2.5 各组小鼠肾组织病理学改变 Sham 组小鼠肾小球和肾小管未见明显病理改变。术后7 d，UUO 模型组和BM-exo/miR-93-5P 抑制剂组小鼠PAS 染色显示肾小球病变不明显，而肾小管上皮细胞扁平，刷状缘脱落，肾小管管腔扩张，间质呈纤维化样改变，散在炎性细胞浸润；Masson 染色显示UUO 模型组和BM-exo/miR-93-5P 抑制剂组肾间质见胶原纤维沉积。而BM-exo 组小鼠肾间质病理改变较UUO 模型组和BM-exo/miR-93-5P 抑制剂组轻。量化分析表明BM-exo 组小鼠的肾间质纤维化面积显著低于UUO 模型组和BM-exo/miR-93-5P 抑制剂组(均P＜0.05)。提示BM-exo 可通过miR-93-5P 介导减轻UUO 小鼠肾间质的损害程度(图5，见封三)。

图5 4 组小鼠病理学变化

2.6 各组小鼠上皮-间质转化(epithelial-mesenchymal transition,EMT)的变化 通过对相关蛋白的免疫组化染色和Western Blot 分析，发现UUO 小鼠肾小管上皮标志物E-cadherin 的表达降低，而成纤维细胞标志物α-SMA 的表达显著增加，FN 的表达也明显增加。与UUO 小鼠相比，BM-exo 能显著抑制UUO小鼠肾脏FN 和α-SMA 的表达，促进E-cadherin 的表达；与BM-exo 组小鼠相比，BM-exo/miR-93-5P抑制剂组小鼠的肾脏纤维化加重(均P＜0.05)。这些结果表明BM-exo 可通过miR-93-5P 介导抑制UUO小鼠肾间质纤维化，见图6。

图6 各组小鼠α-SMA、E-cadherin、FN 的表达

3 讨论

肾间质纤维化的一个重要特征是间质炎症细胞的浸润和炎症介质的释放，而成纤维细胞的活化和增殖可导致过量的细胞外基质沉积[13]。因此，需要进一步阐明肾纤维化的发病机制，寻找新的治疗干预措施。BM-MSCs 可改善损伤区的微环境，对受损的肾脏具有保护作用，其分泌的外泌体富含蛋白质、脂质、核糖核酸和miRNA 等生物活性分子，可以调节组织或生物体的损伤微环境[14]。MiRNA 作为非编码RNA，由于其多样性具有沉默某些蛋白分子的功能，近些年已经成为BM-MSCs 外泌体中研究最为广泛的生物活性物质。其作为外泌体中的一部分，由囊泡包裹分泌到细胞外，通过细胞的自分泌或旁分泌功能到达受损部位发挥生物活性作用[15-16]。

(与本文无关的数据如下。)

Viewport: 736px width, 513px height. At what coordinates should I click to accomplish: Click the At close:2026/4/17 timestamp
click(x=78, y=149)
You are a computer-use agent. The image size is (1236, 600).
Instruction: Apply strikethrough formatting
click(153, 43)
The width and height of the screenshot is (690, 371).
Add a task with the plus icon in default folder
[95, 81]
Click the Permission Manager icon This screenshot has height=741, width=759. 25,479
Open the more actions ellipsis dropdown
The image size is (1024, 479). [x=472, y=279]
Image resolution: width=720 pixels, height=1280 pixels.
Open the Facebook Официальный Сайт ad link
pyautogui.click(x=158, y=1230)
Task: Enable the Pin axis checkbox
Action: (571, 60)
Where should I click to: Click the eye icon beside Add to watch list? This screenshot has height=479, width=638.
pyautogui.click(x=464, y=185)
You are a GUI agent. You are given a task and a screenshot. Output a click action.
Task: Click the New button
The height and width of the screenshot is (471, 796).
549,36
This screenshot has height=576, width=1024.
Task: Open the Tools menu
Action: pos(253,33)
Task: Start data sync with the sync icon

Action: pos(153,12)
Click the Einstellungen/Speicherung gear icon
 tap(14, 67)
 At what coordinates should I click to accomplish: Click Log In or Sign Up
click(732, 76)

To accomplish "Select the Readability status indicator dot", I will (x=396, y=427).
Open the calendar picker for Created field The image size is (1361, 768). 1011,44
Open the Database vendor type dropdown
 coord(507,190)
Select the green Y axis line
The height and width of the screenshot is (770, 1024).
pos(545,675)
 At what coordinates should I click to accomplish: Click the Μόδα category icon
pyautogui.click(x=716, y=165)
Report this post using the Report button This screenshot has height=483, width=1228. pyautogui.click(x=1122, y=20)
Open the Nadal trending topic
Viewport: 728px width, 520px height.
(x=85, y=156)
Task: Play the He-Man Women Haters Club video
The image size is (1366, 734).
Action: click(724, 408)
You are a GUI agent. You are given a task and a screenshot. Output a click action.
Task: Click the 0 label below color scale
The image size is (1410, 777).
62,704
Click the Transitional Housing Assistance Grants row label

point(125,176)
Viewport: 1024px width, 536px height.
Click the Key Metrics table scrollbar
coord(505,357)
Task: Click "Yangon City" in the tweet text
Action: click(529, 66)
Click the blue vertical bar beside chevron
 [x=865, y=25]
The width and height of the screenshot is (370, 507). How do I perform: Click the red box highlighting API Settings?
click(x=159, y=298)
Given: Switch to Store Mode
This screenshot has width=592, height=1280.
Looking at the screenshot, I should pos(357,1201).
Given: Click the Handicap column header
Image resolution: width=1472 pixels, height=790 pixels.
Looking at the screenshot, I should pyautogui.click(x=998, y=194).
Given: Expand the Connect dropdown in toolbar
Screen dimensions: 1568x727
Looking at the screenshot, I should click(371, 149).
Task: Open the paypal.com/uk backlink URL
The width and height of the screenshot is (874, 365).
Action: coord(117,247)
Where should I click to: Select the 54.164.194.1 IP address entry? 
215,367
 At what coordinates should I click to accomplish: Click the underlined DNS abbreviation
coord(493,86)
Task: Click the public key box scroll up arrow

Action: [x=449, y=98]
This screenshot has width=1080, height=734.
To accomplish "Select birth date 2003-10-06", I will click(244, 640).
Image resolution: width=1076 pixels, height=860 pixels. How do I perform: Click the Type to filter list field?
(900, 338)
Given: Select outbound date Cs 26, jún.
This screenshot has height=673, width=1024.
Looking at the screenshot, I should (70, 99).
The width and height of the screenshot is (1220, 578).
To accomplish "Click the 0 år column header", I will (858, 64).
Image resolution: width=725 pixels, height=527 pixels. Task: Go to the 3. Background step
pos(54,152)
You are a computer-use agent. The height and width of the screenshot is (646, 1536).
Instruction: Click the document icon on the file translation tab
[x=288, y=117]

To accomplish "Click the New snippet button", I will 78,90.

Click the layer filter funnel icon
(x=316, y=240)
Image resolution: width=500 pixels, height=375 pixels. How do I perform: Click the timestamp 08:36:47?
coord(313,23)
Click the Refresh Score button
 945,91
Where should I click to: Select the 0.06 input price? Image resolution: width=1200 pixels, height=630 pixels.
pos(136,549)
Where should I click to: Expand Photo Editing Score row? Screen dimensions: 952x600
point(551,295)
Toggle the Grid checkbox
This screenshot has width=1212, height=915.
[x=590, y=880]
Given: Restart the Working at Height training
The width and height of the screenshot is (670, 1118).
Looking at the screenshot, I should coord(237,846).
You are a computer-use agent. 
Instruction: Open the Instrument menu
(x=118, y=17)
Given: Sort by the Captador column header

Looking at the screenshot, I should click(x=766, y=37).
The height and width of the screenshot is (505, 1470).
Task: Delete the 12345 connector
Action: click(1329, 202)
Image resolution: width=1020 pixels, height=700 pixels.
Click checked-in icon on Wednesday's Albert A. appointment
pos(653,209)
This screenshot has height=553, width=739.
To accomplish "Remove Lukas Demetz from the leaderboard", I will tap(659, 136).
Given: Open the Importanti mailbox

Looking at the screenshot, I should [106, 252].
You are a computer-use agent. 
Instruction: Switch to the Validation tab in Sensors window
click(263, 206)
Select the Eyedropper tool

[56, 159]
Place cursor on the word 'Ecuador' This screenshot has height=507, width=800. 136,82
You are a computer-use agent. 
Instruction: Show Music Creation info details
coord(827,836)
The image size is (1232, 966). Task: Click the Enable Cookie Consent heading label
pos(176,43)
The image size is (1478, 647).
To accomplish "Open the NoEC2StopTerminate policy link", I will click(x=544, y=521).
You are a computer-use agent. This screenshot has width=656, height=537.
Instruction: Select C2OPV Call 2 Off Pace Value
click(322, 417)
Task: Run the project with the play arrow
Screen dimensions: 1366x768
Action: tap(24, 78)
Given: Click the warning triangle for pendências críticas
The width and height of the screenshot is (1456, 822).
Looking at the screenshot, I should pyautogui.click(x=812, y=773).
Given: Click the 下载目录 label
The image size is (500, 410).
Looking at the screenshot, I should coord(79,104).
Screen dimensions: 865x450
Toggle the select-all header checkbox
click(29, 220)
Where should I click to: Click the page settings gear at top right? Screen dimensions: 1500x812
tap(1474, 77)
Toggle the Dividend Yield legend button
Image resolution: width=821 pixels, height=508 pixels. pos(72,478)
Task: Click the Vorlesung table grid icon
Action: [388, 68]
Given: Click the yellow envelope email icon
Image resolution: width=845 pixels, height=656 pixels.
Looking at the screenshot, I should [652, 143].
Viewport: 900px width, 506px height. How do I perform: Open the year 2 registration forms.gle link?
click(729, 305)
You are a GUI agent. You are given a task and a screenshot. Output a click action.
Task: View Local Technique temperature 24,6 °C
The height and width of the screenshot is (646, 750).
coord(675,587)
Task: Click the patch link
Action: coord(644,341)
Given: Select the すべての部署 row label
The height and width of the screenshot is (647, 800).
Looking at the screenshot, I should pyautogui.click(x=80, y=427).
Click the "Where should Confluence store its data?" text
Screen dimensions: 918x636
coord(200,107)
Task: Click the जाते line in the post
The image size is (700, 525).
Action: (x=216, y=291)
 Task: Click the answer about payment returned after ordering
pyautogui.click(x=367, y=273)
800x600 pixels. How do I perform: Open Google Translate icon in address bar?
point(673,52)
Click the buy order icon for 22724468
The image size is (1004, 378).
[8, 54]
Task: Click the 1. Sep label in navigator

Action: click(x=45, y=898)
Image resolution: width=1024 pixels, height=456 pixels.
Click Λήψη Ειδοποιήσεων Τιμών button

根据本研究先前的高通量测序结果，与正常人相比，CKD 患者BM-exo 中miR-93-5P 下调，在此基础上，本研究构建UUO 小鼠肾纤维化模型，检测BM-exo 是否通过miR-93-5P 介导对小鼠肾脏纤维化的影响。

本研究发现miR-93-5P 在UUO 诱导的纤维化小鼠的肾脏中表达下调(P＜0.05)，提示小鼠肾脏miR-93-5P 的下调和其纤维化发生有关。体内吞噬实验验证，BM-exo 能顺着尾静脉血流到达肾脏，因此，通过尾静脉注射BM-exo 和加入miR-93-5P 抑制剂的BM-exo 观察二者对肾脏纤维化的影响，结果表明，BM-exo 组UUO 小鼠肾脏病理损伤、肾纤维化明显改善，而BM-exo/miR-93-5P 抑制剂组对小鼠肾脏纤维化的进展没有改善作用，提示BM-exo 通过miR-93-5P 介导减轻肾脏纤维化。以细胞外基质过度沉积为特征的肾纤维化在肾脏病的发展中起了核心作用，肾小管上皮细胞在获得间充质细胞表型的同时失去了上皮细胞的表型，导致肌成纤维细胞的数量大量增加，最终导致肾间质纤维化的发生[17]。本研究发现，UUO 小鼠肾小管上皮细胞发生EMT，而细胞间黏附分子E-cadherin 的丢失是EMT 发生的重要决定因素[18]。本研究结果也证实，BM-exo 通过miR-93-5P 介导降低UUO 小鼠肾组织中的α-SMA 和FN 沉积，减少E-cadherin 的丢失。

综上所述，BM-exo 可通过miR-93-5P 介导减轻小鼠肾脏纤维化。本研究结果为BM-exo 介导的miRNAs 基因疗法应用于未来慢性肾纤维化的临床治疗提供思路。